# [WHAT YOU WILL DO]
In the data below, one line contains "The image size is (492, 241)." and a later one contains "Open the calendar date picker for Date/Time". Print both, with every line between them, exactly and alone.

# [INPUT RECORDS]
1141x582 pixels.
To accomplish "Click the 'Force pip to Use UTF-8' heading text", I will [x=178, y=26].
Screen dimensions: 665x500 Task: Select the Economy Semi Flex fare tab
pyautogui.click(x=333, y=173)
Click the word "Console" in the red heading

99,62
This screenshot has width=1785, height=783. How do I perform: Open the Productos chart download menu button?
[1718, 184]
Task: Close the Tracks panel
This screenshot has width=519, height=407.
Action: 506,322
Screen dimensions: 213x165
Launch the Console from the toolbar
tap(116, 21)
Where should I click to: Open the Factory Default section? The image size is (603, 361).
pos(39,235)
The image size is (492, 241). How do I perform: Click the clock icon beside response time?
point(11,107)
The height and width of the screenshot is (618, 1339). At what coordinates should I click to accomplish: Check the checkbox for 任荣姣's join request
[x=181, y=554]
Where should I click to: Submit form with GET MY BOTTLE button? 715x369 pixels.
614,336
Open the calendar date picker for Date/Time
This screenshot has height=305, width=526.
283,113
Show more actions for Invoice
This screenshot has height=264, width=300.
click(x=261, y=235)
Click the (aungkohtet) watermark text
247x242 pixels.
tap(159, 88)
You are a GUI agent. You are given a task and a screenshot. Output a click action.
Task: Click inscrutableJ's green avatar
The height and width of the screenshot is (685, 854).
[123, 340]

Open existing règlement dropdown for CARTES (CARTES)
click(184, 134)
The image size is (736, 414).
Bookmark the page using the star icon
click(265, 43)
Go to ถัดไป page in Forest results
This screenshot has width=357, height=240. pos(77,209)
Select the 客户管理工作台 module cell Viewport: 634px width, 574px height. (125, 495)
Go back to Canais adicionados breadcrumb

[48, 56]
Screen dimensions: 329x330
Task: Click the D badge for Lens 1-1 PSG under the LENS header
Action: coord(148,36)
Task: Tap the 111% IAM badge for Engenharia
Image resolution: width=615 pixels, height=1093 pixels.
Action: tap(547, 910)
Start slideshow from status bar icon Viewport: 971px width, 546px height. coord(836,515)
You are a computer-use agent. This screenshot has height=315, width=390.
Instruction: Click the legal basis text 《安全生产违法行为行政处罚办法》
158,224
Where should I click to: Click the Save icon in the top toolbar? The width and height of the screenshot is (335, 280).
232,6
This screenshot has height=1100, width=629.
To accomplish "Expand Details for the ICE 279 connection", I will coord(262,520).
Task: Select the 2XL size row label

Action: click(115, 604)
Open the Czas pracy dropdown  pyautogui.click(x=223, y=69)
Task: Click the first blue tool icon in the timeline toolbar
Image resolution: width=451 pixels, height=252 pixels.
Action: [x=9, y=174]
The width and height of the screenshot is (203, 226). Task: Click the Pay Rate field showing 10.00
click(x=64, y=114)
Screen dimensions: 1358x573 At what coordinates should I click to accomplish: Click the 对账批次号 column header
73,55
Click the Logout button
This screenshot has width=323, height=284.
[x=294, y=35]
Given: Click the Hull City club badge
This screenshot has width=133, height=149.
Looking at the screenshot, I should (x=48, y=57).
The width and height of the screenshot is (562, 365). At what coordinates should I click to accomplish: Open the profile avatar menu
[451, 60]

# [OUTPUT FOR THIS TASK]
The image size is (492, 241). How do I perform: Click the clock icon beside response time?
point(11,107)
The height and width of the screenshot is (618, 1339). At what coordinates should I click to accomplish: Check the checkbox for 任荣姣's join request
[x=181, y=554]
Where should I click to: Submit form with GET MY BOTTLE button? 715x369 pixels.
614,336
Open the calendar date picker for Date/Time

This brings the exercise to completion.